The Suzuki Celerio is certainly one of them. The nameplate debuted globally in 2008, although it appeared as a rebadged Alto (remember that one?) or A-Star in select markets. In 2014, it was finally spun out as its own model to completely supplant the A-Star.
In the local market, the Alto was quietly culled from Suzuki showrooms. Perhaps it proved to be too small a vehicle — with the current iteration stretching 3,395 millimeters — for the purposes of the average Pinoy car buyer.
The new Celerio is out to prove that the company’s aspirations in the segment are alive and well. The outgoing second generation of the Celerio spanned 2014 to 2021, but not before, according to Suzuki Chief Engineer Kazushi Uchiyama, building a “favorable reputation” for class-leading cabin and luggage space, fuel efficiency, and ease of use and driving.
Mr. Uchiyama said in a statement that these same values which resonated in our market now make a comeback in the third-generation Celerio, and are complemented with qualities that Suzuki is confident will get the attention of more browsers and, of course, buyers. In fact, Suzuki Philippines is expecting to sell 400 to 500 units a month. SPH GM for Automobile Norihide Takei said that the car has “evolved into a compact car that will make people’s lives easier,” boasting both practicality and individuality. He added that the Celerio represents an effort to provide as much space as possible in a small vehicle. As for the vaunted fuel economy, Suzuki Philippines said that an Automobile Association Philippines-observed test yielded a 28.25kpl thirst rate for the subcompact.
The all-new iteration of the Celerio grows in length (plus 95mm to 3,695mm), height (plus 15mm to 1,555mm), width (plus 55mm to 1,655mm), and wheelbase measurement (plus 10mm to 2,435mm) — and even clears the ground more (plus 25mm to 170mm). These numbers translate to increased space within the cabin as well, providing more shoulder and legroom for both front and rear occupants. The cargo hold expands by 60 liters for a total of 295 liters; with added capacity offered by 60:40 folding rear seats.

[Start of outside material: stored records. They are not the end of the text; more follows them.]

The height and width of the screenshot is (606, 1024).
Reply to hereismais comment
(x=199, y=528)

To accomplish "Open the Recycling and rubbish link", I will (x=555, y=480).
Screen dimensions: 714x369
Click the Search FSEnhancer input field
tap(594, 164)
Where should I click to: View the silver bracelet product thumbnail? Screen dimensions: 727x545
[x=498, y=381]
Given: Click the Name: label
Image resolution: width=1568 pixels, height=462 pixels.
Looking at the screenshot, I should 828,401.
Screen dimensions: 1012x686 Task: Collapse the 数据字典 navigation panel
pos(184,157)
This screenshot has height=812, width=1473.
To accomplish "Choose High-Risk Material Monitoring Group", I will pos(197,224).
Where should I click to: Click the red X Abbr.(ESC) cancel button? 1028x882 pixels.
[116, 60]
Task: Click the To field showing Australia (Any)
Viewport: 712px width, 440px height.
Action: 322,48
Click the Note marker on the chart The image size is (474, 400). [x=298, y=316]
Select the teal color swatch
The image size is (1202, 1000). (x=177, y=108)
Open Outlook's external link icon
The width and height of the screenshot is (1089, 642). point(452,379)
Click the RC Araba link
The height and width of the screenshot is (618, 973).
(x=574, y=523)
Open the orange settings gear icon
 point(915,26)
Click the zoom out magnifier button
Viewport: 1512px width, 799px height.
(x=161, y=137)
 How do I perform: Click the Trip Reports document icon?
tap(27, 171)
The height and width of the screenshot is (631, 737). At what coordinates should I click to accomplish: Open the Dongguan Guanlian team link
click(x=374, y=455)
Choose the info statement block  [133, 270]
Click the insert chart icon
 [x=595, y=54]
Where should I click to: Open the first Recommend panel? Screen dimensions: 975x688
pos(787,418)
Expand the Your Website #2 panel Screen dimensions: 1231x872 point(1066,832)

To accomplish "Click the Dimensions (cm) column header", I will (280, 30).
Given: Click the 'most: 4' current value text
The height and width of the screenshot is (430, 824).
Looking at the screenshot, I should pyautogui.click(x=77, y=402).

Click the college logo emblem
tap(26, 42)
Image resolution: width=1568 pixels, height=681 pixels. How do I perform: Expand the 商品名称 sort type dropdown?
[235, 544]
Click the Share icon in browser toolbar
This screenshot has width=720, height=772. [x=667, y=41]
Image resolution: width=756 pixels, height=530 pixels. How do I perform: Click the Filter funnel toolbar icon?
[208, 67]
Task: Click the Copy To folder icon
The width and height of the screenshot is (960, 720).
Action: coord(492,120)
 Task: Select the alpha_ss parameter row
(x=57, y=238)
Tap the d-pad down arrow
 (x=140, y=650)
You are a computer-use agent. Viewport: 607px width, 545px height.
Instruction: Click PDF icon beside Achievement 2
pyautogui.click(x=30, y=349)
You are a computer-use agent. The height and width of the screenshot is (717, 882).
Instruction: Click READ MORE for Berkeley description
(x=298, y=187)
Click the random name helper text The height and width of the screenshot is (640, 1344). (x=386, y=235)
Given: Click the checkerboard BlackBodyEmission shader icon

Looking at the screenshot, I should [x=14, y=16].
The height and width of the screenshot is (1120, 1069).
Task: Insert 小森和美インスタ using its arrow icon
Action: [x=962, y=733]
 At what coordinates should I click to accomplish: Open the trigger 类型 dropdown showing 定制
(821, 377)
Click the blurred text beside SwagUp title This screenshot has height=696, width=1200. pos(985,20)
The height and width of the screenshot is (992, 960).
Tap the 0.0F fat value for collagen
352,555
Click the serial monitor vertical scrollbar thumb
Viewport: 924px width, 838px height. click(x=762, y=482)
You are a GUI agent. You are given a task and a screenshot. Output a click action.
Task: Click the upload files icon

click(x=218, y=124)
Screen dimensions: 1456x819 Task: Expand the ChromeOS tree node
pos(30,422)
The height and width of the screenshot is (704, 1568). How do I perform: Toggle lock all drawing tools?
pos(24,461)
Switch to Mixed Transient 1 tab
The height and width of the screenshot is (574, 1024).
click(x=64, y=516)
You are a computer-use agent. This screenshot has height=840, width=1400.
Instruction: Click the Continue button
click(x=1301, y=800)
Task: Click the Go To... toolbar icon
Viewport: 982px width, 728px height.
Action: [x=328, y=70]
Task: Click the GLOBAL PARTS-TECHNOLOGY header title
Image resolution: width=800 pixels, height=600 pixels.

Under the Celerio’s hood is a 1.0-liter Dualjet (good for 49kW [around 66hp] and 89Nm) that is said to deliver “comprehensive advantages in thermal efficiency,” leading to enhanced compression ratio and reduced friction. The dual injection system, reported Suzuki, makes fuel “more readily combustible” leading to better performance. The three-cylinder K10C mill replaces the old K10B.
New to the model is an Engine Auto Stop Start System (EASS), which turns off the engine when the vehicle is at a standstill. This positively impacts fuel economy and lessens air pollution. The EASS automatically engages depending on the car’s “electrical load during the stop.”
Also debuting on the nameplate’s higher variant is Suzuki’s so-called Auto Gear Shift, previously seen in the Dzire. The feature is basically an “automated manual transmission” with an Intelligent Shift Control Actuator which operates the shift and clutch. The manual transmission gets a five speed which Suzuki said features an optimal gear ratio for reduced torque loss.
Meanwhile, audio control buttons make an appearance on the steering wheel — a price point bonus. These allow the driver to control a Sony XAV-1500 system with an anti-glare touchscreen, Weblink 2.0, Bluetooth, and USB connectivity.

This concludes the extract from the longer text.